--- Passage for review Enclosed Below ---
Local News

July 7, 2013

For some, farming is a family affair

To Pat Scoggins, it’s work. To Tony Scoggins, her son, it’s an escape from work.

But both agree farming at Scoggins Farm in Subligna in Chattooga County has brought their family closer in a way most families don’t experience.

“I grew up on it,” Tony Scoggins said. “That’s one of the reasons I do it.”

The Scoggins brought their farm-grown tomatoes, peppers and other produce to join several local farmers at the Downtown Dalton Saturday Market.

The market is held at the corner of Thornton Avenue and West Waugh Street every Saturday through August from 9 a.m. to 1 p.m. If it rains, as it did Saturday, the market is held inside the parking deck adjacent to the BB&T Bank at 201 W. Waugh St.

Despite a steady downpour, both mother and son were more than happy to be out talking with other farmers and patrons. It’s something they’re passionate about; something they attribute to Pat Scoggins’ late father, a gardener and cattle farmer.

“My son got my daddy’s genes,” Pat Scoggins said. “Somehow we keep at it. It’s just part of our family.”
--- End of Enclosed Passage for review ---
_Work to complete:_
(a) Reproduce the article about the Scoggins family farm word for word, starting with "July 7, 2013" and going on through "families don’t experience.".
(b) Carry the article about the Scoggins family farm further, beginning right after its final sentence.
--- Records shown Enclosed Below ---
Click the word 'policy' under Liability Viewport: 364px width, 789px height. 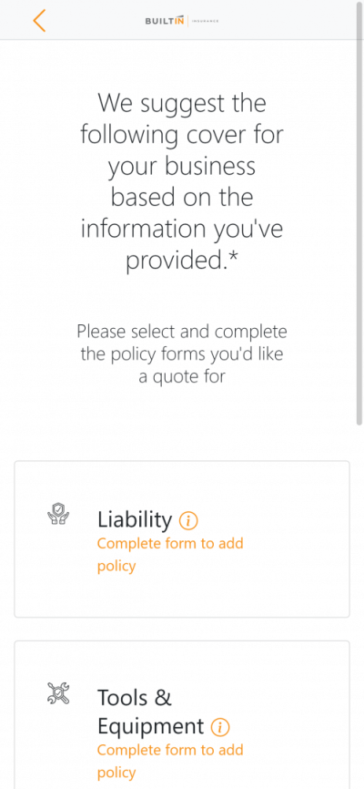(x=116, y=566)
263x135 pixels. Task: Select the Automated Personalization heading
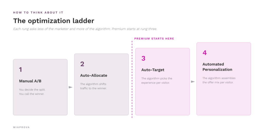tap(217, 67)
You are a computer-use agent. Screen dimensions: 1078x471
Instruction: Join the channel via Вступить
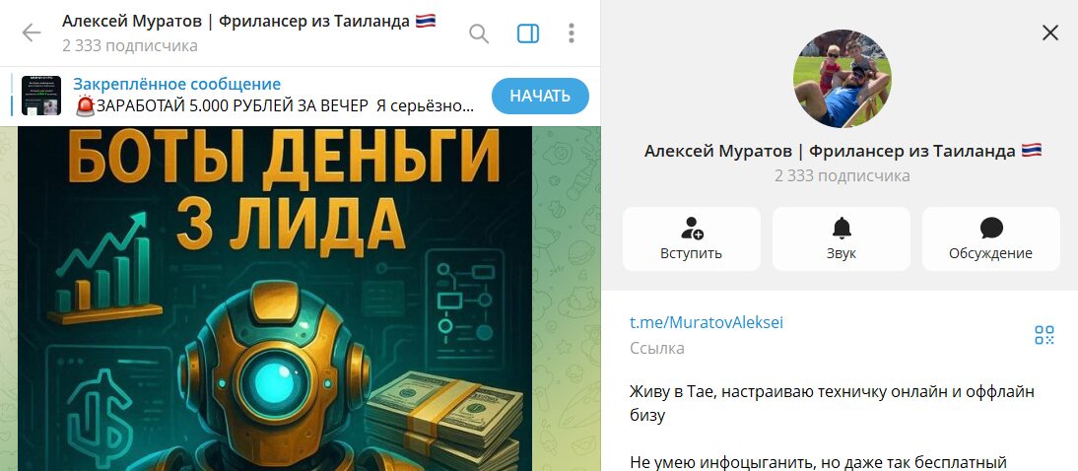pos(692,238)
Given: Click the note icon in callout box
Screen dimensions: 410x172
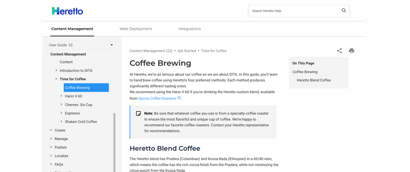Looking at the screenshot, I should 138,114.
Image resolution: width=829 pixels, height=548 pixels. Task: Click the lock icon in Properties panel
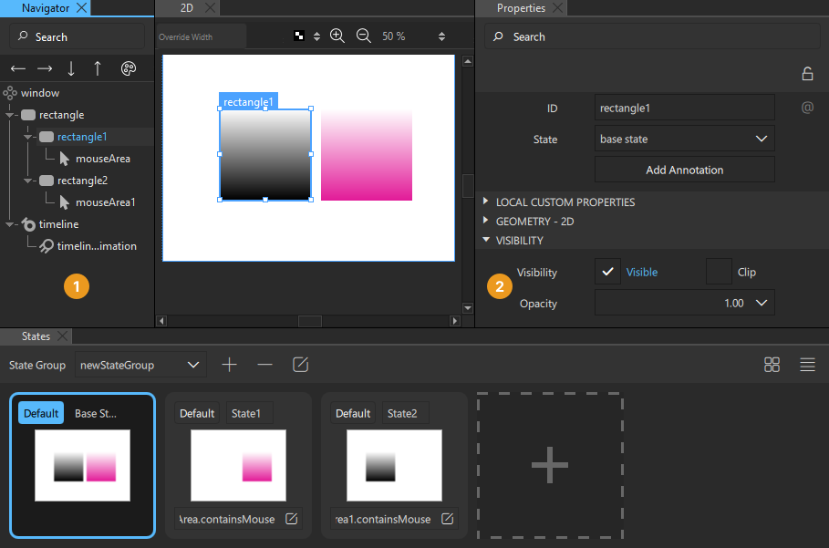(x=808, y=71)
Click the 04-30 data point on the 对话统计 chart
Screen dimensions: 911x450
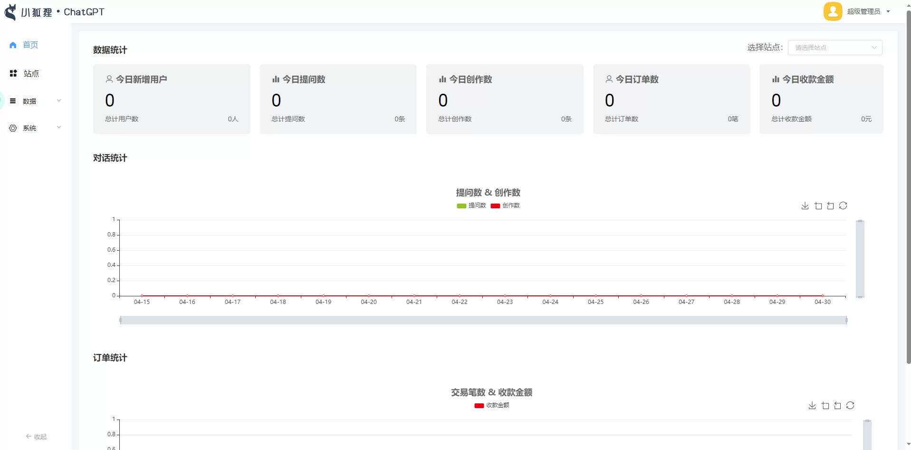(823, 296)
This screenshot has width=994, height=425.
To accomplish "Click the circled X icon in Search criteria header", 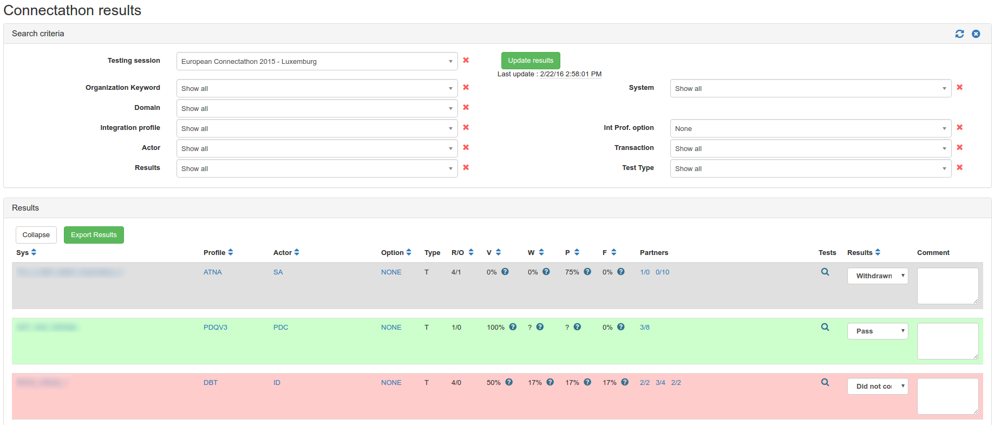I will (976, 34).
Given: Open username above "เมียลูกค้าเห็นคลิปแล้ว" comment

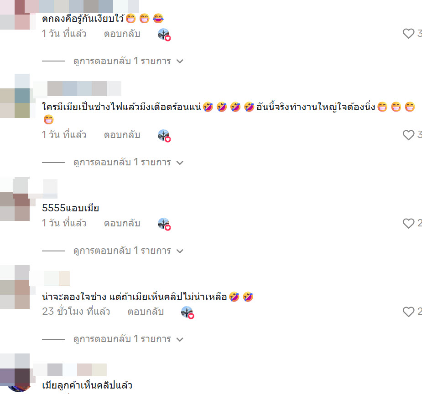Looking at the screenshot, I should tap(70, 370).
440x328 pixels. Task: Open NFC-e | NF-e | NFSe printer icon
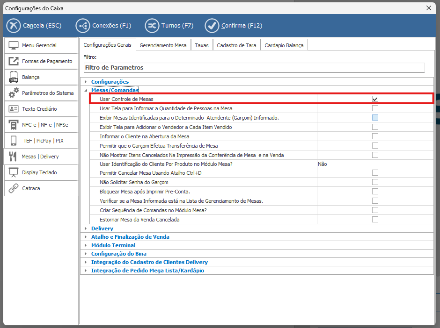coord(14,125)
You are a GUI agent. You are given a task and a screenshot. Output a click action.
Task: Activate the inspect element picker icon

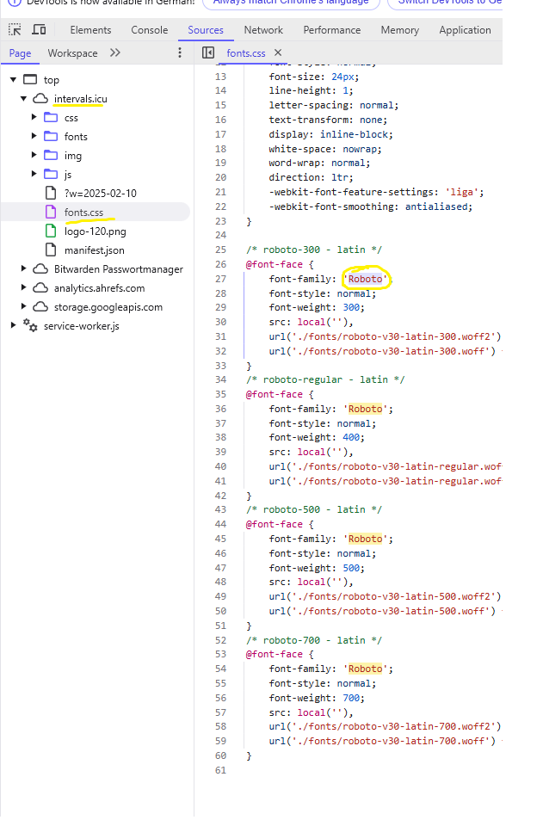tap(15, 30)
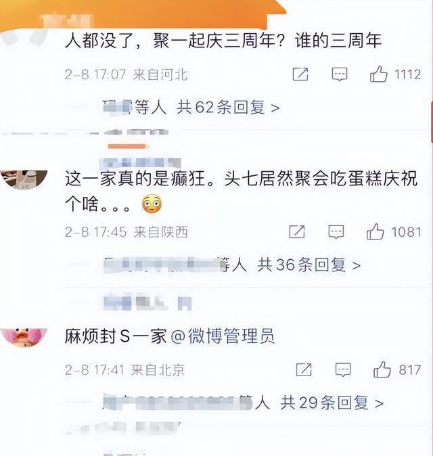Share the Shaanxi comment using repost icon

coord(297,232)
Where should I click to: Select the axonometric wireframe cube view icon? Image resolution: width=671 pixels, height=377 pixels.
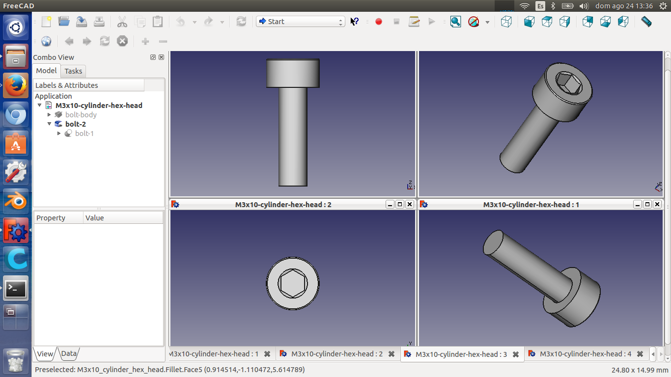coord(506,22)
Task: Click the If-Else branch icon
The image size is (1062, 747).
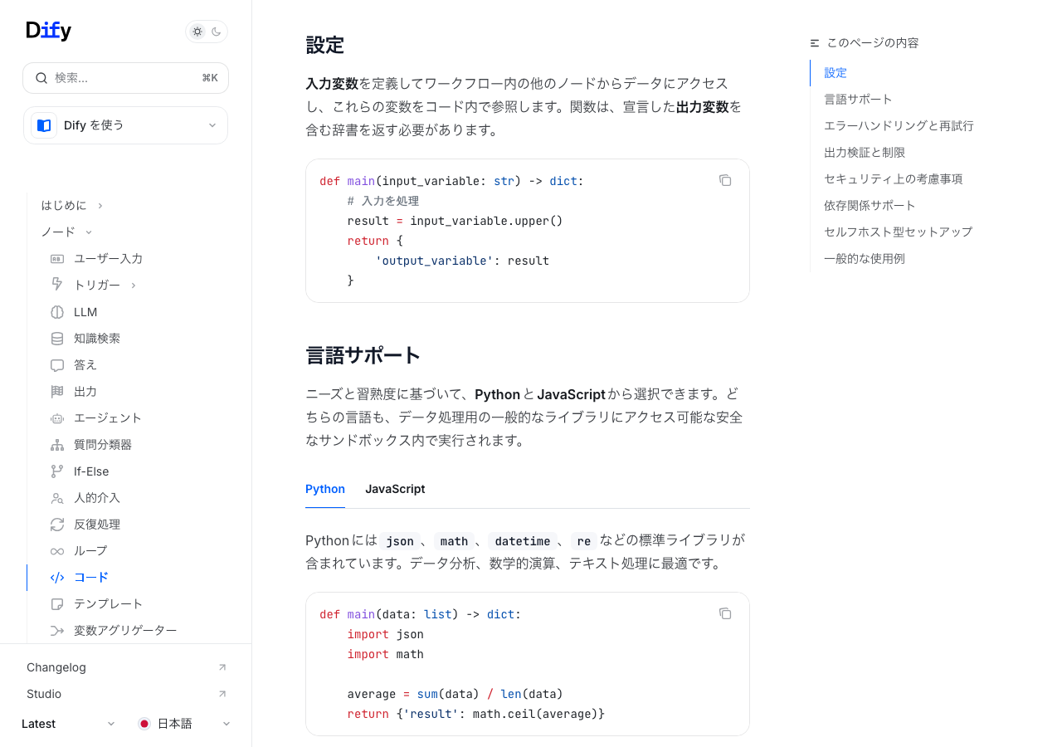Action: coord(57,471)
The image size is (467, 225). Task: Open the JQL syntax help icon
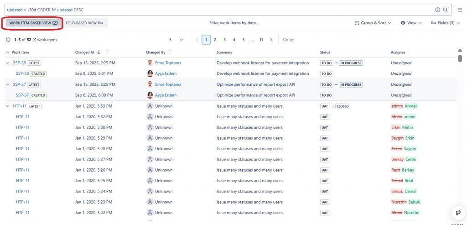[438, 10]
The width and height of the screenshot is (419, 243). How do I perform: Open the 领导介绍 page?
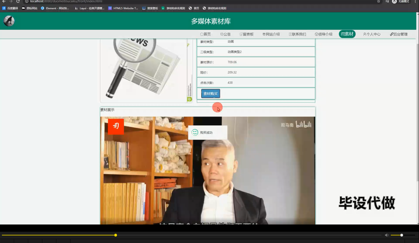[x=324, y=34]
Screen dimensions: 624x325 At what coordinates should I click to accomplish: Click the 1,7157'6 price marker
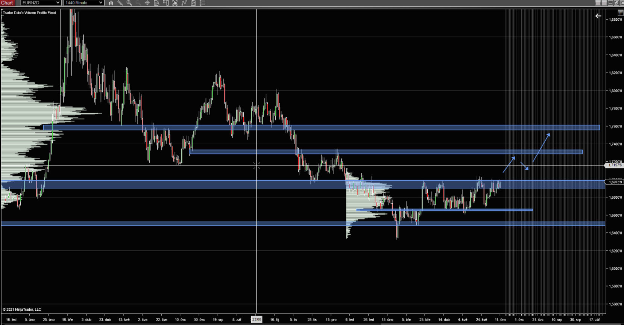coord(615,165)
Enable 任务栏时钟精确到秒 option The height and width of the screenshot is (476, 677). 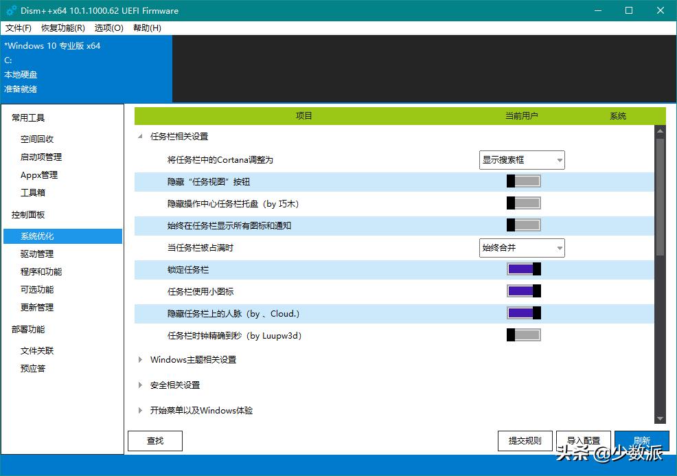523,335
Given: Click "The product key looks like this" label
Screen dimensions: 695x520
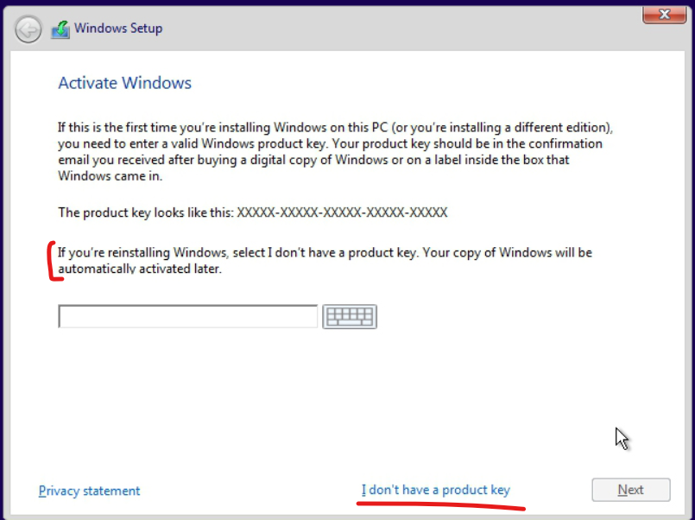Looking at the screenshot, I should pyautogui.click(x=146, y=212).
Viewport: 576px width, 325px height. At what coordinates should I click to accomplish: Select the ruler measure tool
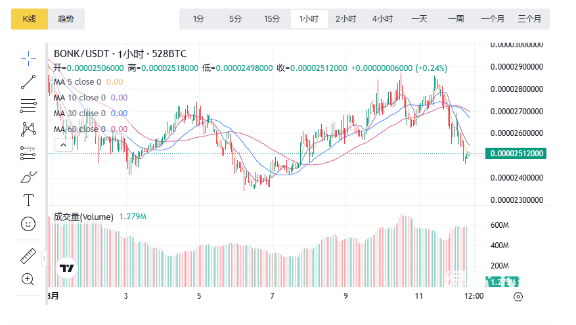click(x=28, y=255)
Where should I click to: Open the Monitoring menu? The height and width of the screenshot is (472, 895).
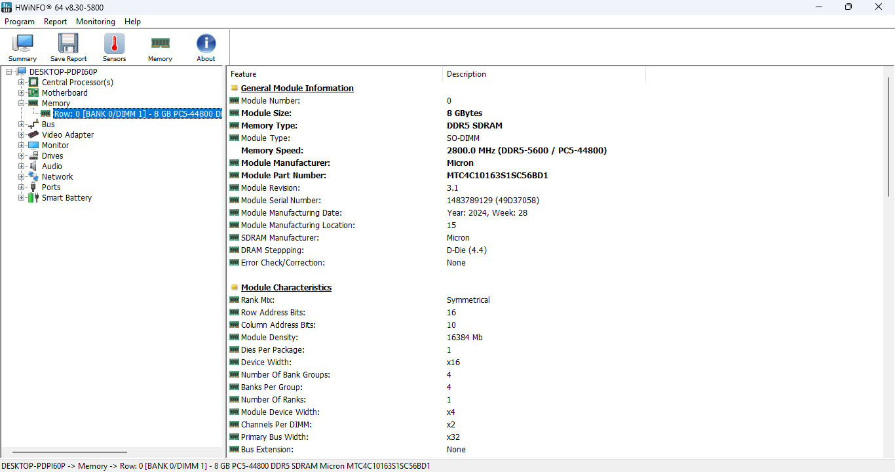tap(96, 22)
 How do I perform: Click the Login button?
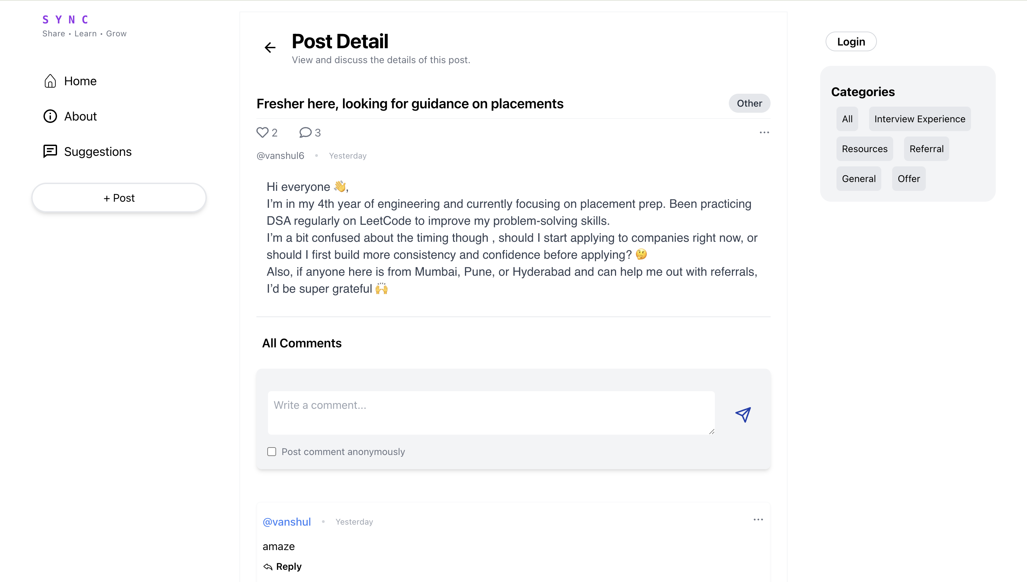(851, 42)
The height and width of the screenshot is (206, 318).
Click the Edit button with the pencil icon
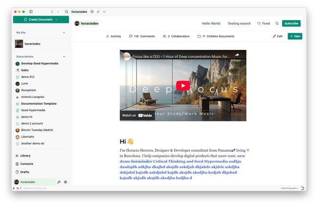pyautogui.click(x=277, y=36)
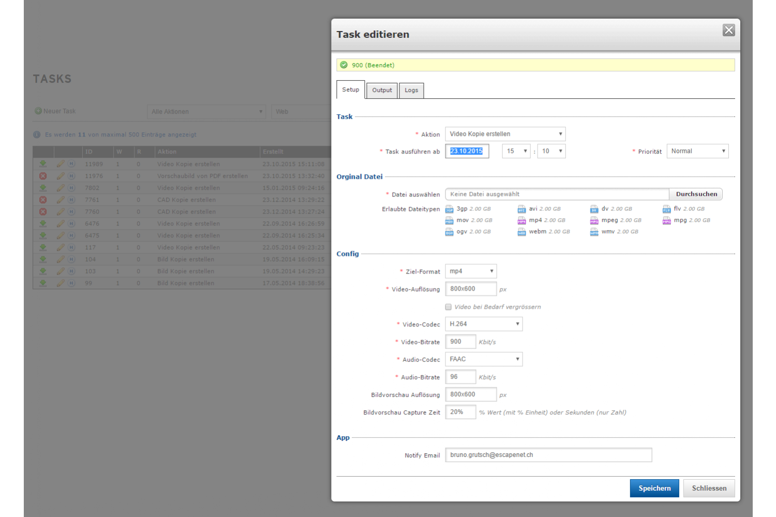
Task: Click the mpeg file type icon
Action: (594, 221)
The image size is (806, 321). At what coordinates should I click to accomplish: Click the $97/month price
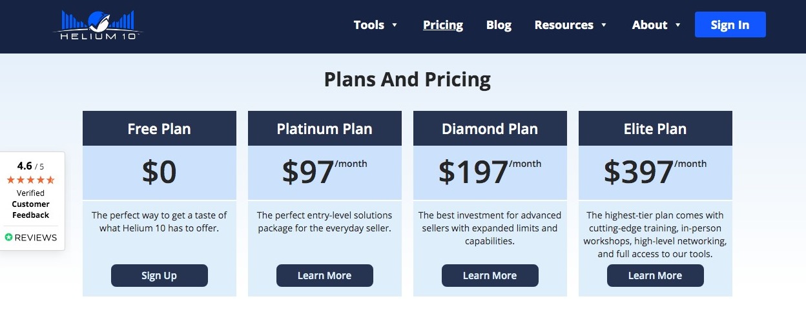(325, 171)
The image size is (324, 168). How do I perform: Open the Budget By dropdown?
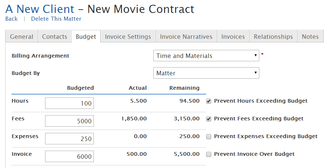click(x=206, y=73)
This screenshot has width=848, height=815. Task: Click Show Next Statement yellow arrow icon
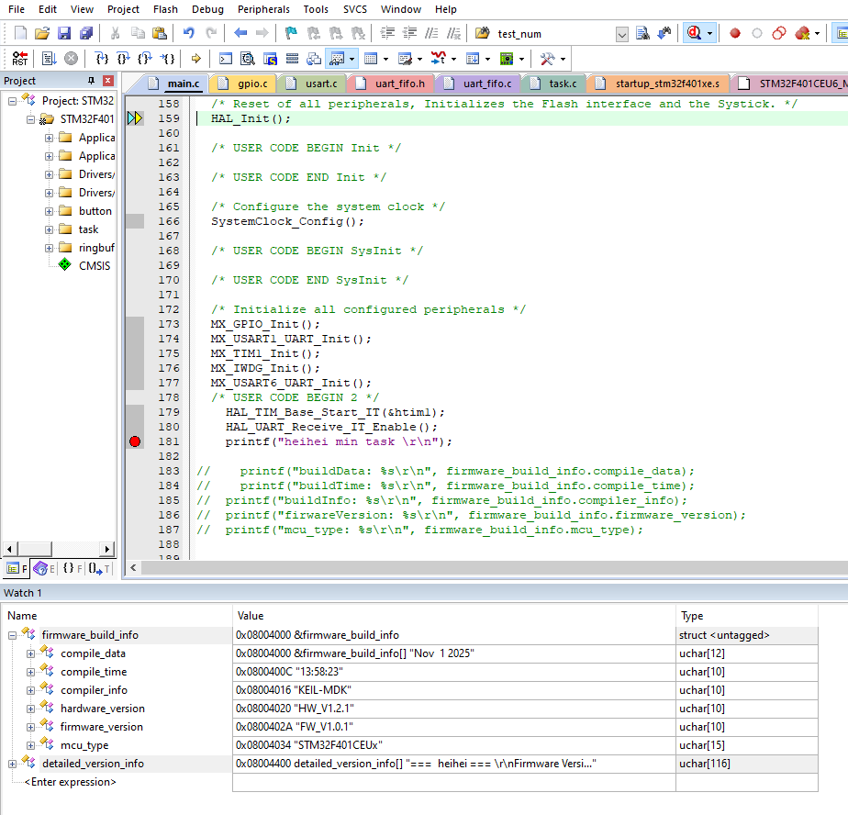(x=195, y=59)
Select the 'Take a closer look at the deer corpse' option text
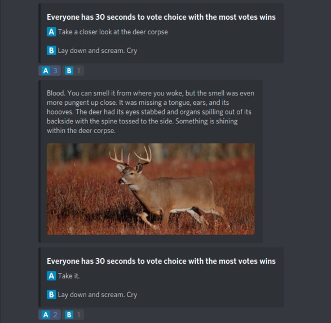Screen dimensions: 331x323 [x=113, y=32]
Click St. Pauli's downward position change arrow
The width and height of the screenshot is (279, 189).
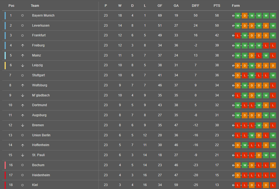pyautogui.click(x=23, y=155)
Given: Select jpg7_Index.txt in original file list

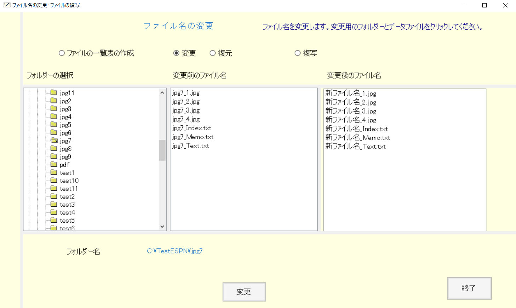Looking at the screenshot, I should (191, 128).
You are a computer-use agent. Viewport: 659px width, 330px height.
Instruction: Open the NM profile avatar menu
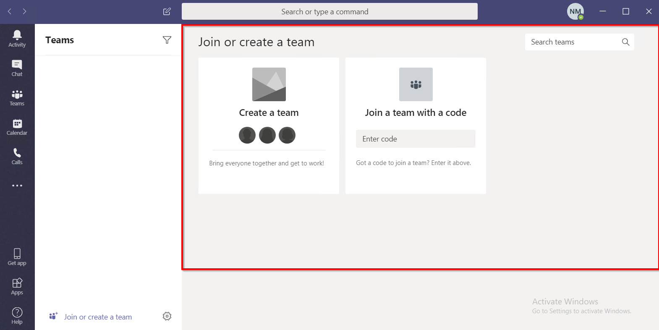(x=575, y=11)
--- End of Enclosed Records shown ---
_Answer list:_
(a)
July 7, 2013

For some, farming is a family affair

To Pat Scoggins, it’s work. To Tony Scoggins, her son, it’s an escape from work.

But both agree farming at Scoggins Farm in Subligna in Chattooga County has brought their family closer in a way most families don’t experience.

(b)
Virginia Richards, a retired teacher from Bagley Middle School in Murray County, said she probably wouldn’t even be a farmer had it not been for her family.

“Me and my husband grew up doing farming and moved away from it as adults,” she said. “Life got busy but then we found ourselves coming back to farming.”

Richards said she lost interest in farming when her father died.

“My husband’s mom and dad went the same way,” she said. “We just changed after that.”

Until her grandson, who has autism, pulled her back into the farming lifestyle.

“We just became more aware of food additives and preservatives in things he was eating, things we were eating,” Richards said. “We really realized what we had given up.”

What they’d given up was a heritage, Richards said. Beulah Farms in Spring Place, where Richards and her husband work, has been in her family for five generations.

Family and farming are intrinsic to each other, Pat Scoggins said.

“I was raised on a farm. All my life my daddy gardened and farmed,” she said. “When I got married 52 years ago, me and my husband bought a farm. When my husband’s dad died, that farm joined ours.”